Because on Friday morning, they were witness to a transformation engineered by the local youth with their “acts of kindness” and “makeover drive”, and gift-wrapped by a “goodwill” gesture from the army establishment at Rangapahar.
It was in the middle of last year that two groups of young people engaging in community service, under the names of Makeover Drive and Act of Kindness, decided to invest their service into transforming the district hospital. The hospital, as it is known, had been at the receiving end of neglect for decades.
One of the outcomes of this collective venture was the inauguration of a renovated 4-bed labour room inside the hospital’s maternity ward early Friday morning. The renovation works were done by the 3 Corps (Spear Corps) of Rangapahar, under their civil action project “Operation Sadbhavana (goodwill).”
It was the members from Makeover Drive and Act of Kindness who initially approached the hospital’s authorities, and then the army establishment for the renovation project. Quite curiously, the group Makeover Drive also includes members of the Dimapur district administration.
On Friday morning, before the inauguration of the renovated room, the deputy commissioner of Dimapur, Kesonyu Yhome, said that “of late” there had been an acknowledgement within the bureaucratic circles that the government’s focus on social sector had been minimal.

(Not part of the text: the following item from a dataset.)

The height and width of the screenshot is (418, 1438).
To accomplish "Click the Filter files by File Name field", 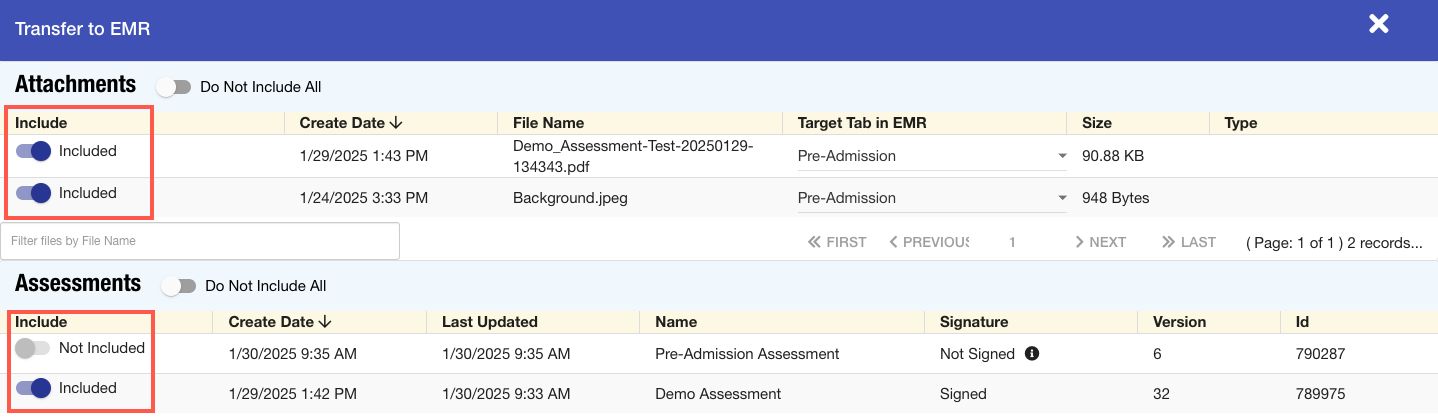I will [x=200, y=241].
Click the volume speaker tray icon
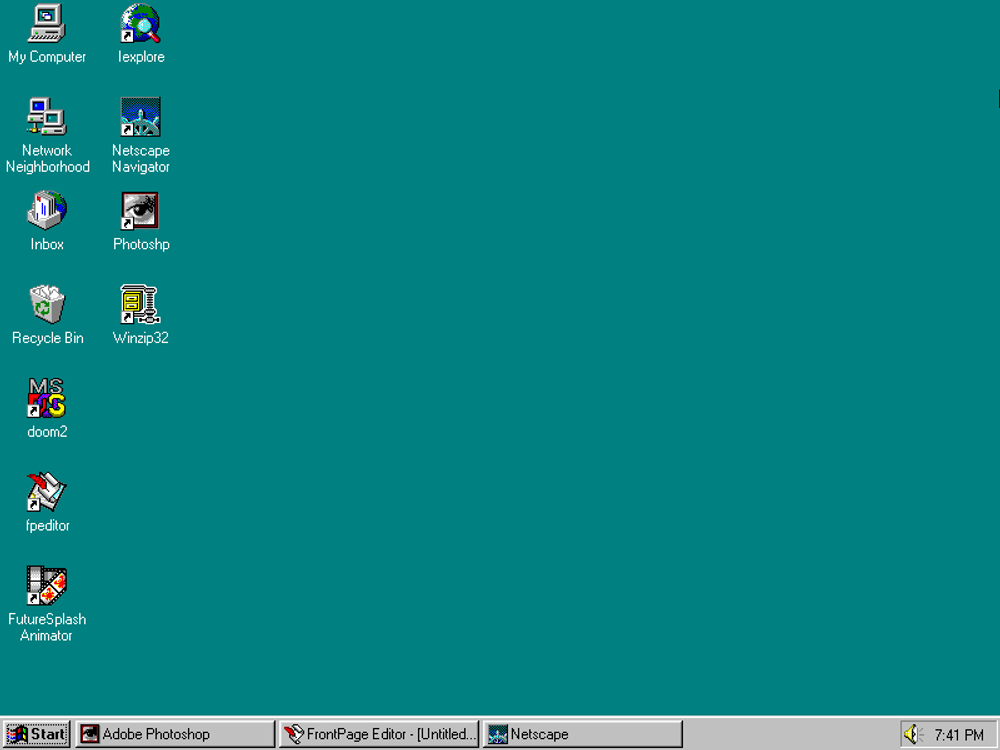The image size is (1000, 750). coord(913,735)
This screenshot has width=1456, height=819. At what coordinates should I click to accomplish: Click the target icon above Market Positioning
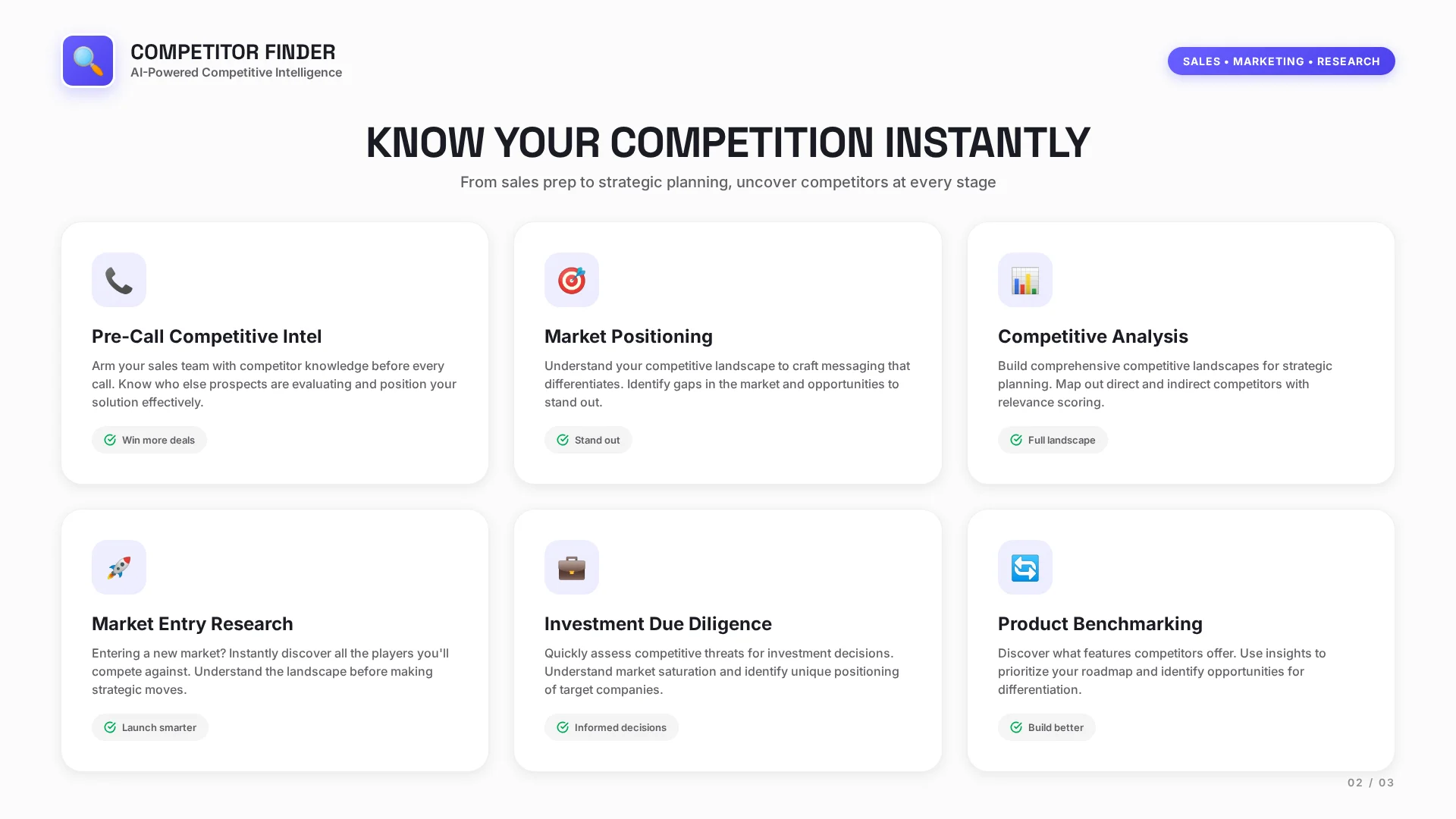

Thus, needing to “re-orient ourselves”, according to the DC, led the district administration to the realization that they must open the door to “all the stakeholders.” In other words, the citizens’ concern resulted in the formation of Makeover Drive, and later the fusion with Act of Kindness.
The restored labour room will be functional by next week, according to the Chief Medical Officer, Dr CW Tungoe. He told Eastern Mirror that besides the restoration works, the army establishment has also contributed 1 suction machine (aspirator), two 4-seater steel benches and 2 sets of delivery surgical instruments to the hospital.
In addition, the army has installed two air-conditioners inside the restored labour room, refurbished two toilet rooms with complete tiling and also renovated the old store room attached to the maternity ward.
According to Tungoe, the entire project was completed at the cost of Rs 7 lakh, approximately.
An army representative from the 3 Corps, in a brief speech, explained that the motivation behind the army’s venture came from the understanding that “society should provide a neat and clean delivery room to our mothers.”
A member from Act of Kindness also explained the reason behind their works for the hospital: years of neglect, in spite of the hospital’s status as a natural refuge for those who cannot afford the cost of high medical care at private hospitals.
She also served the reminder that even as citizens, they were also the stakeholders, the “safe keepers” of the hospital, and its facilities” were the doctors, ward-persons and the nurses working there.
“Let us all live our life with a due sense of responsibility, not as those who do not know the meaning of life but as those who do. May we continue this journey together,” she challenged.
In July last year, as the first phase of the transformation drive at the hospital Dimapur, members of Makeover Drive put fresh paints on the OPD section, swept the hospital premises, and donated fans, chairs, and working gloves.